**EXERCISE INSTRUCTIONS**: Using the article on Host Hotels, mark each of the following statements yes or no, and quote the article's words that decide it: 1. Host beat consensus EPS by $0.02. 2. Host owns roughly 120 properties. 3. Host is reluctant to replace managers who don't deliver.

**PASSAGE TO READ**:
########

Host Hotels Beat Estimates. The Real Story Is What They're Not Spending.

Host topped earnings and revenue expectations. But for a luxury REIT sitting on irreplaceable assets, the question isn't this quarter's beat — it's what the capital allocation signals about where they think the cycle is headed.

Host Hotels & Resorts beat consensus EPS by $0.02 and topped revenue estimates. The Street will call this a clean quarter. It is a clean quarter.

But a two-cent beat at a company with Host's asset base isn't a story about outperformance. It's a story about calibration — and what that calibration tells you about how the largest lodging REIT in the country is positioning for what comes next.

Let me explain what I mean.

Host owns roughly 80 properties, almost entirely upper-upscale and luxury, concentrated in markets like Maui, San Francisco, New York, San Diego, and Phoenix. These aren't fungible select-service boxes. They're irreplaceable real estate in supply-constrained locations. When Host beats or misses, it's a read on the top of the lodging cycle — the segment where corporate transient and group demand show up first on the way up and hold longest on the way down.

So the beat matters less than the texture underneath it. And here's what I'd want to know if I were an owner benchmarking against this portfolio: What's happening to margins?

Because revenue topping estimates at a luxury REIT in the current rate environment isn't surprising. Average daily rates across the upper-upscale segment have been sticky — guests haven't fully pushed back yet, and group business has been resilient. The harder question is flow-through. Every dollar of revenue that doesn't convert to GOP at the expected rate is a dollar absorbed by labor, energy, insurance, or property taxes — costs that have been climbing relentlessly.

Host has historically been disciplined here. Their asset management team is among the most sophisticated in lodging — they negotiate management contracts with performance thresholds, they hold operators accountable on margin, and they're not shy about replacing managers who don't deliver. That discipline is part of why the stock trades at a premium to peers.

########

**SUPPLIED DATA**:

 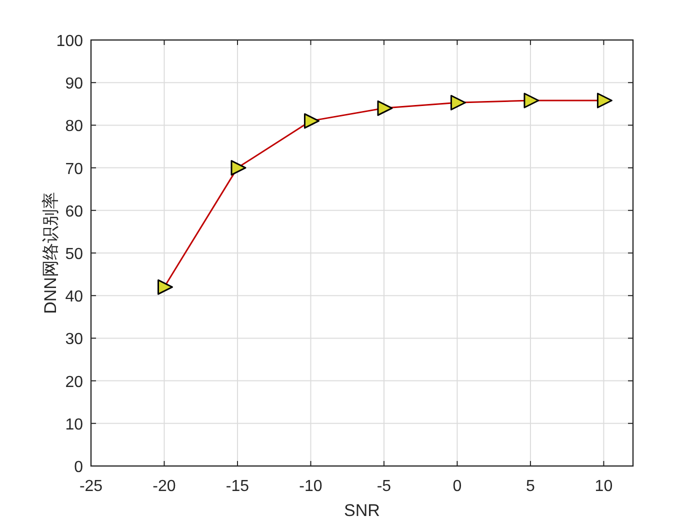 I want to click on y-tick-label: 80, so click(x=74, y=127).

########

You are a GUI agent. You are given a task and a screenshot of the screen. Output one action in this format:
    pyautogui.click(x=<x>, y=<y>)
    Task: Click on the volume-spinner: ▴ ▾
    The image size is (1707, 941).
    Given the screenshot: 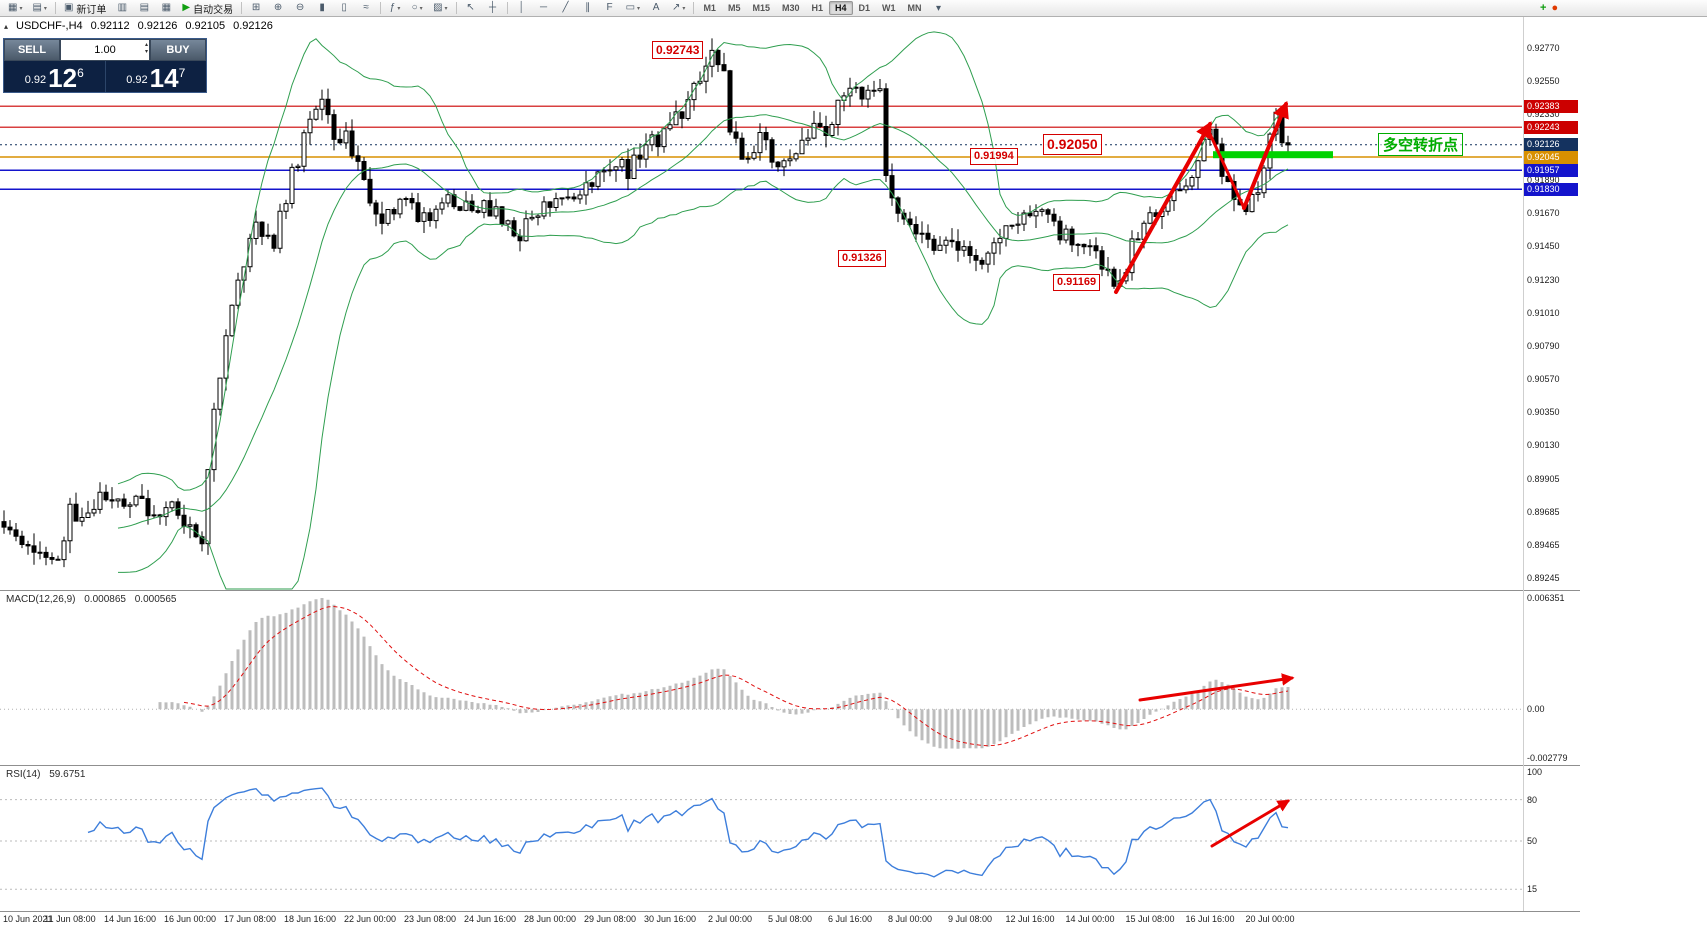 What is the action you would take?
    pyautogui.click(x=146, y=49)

########

**ANSWER SECTION**:
1. Yes: "Host Hotels & Resorts beat consensus EPS by $0.02"
2. No: "Host owns roughly 80 properties"
3. No: "they're not shy about replacing managers who don't deliver"